• _YOUR GOAL_: Print all the entries exactly.

(SUPPLIED MATERIAL)

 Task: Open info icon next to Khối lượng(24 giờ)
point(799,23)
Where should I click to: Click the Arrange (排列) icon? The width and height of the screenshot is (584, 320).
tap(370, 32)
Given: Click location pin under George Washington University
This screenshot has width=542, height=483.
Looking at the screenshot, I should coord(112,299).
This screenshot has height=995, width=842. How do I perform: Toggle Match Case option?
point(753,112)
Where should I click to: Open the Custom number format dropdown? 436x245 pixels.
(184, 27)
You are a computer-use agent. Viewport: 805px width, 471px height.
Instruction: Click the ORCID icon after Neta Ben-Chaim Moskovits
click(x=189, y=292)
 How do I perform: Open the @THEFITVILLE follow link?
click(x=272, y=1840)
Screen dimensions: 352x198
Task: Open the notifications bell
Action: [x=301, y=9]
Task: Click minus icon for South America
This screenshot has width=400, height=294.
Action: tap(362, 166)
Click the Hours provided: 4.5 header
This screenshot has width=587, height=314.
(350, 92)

(End SUPPLIED MATERIAL)

• _WRITTEN SOLUTION_:
 Task: Open info icon next to Khối lượng(24 giờ)
point(799,23)
Where should I click to: Click the Arrange (排列) icon? The width and height of the screenshot is (584, 320).
tap(370, 32)
Given: Click location pin under George Washington University
This screenshot has width=542, height=483.
Looking at the screenshot, I should coord(112,299).
This screenshot has height=995, width=842. How do I perform: Toggle Match Case option?
point(753,112)
Where should I click to: Open the Custom number format dropdown? 436x245 pixels.
(184, 27)
You are a computer-use agent. Viewport: 805px width, 471px height.
Instruction: Click the ORCID icon after Neta Ben-Chaim Moskovits
click(x=189, y=292)
 How do I perform: Open the @THEFITVILLE follow link?
click(x=272, y=1840)
Screen dimensions: 352x198
Task: Open the notifications bell
Action: [x=301, y=9]
Task: Click minus icon for South America
This screenshot has width=400, height=294.
Action: tap(362, 166)
Click the Hours provided: 4.5 header
This screenshot has width=587, height=314.
(350, 92)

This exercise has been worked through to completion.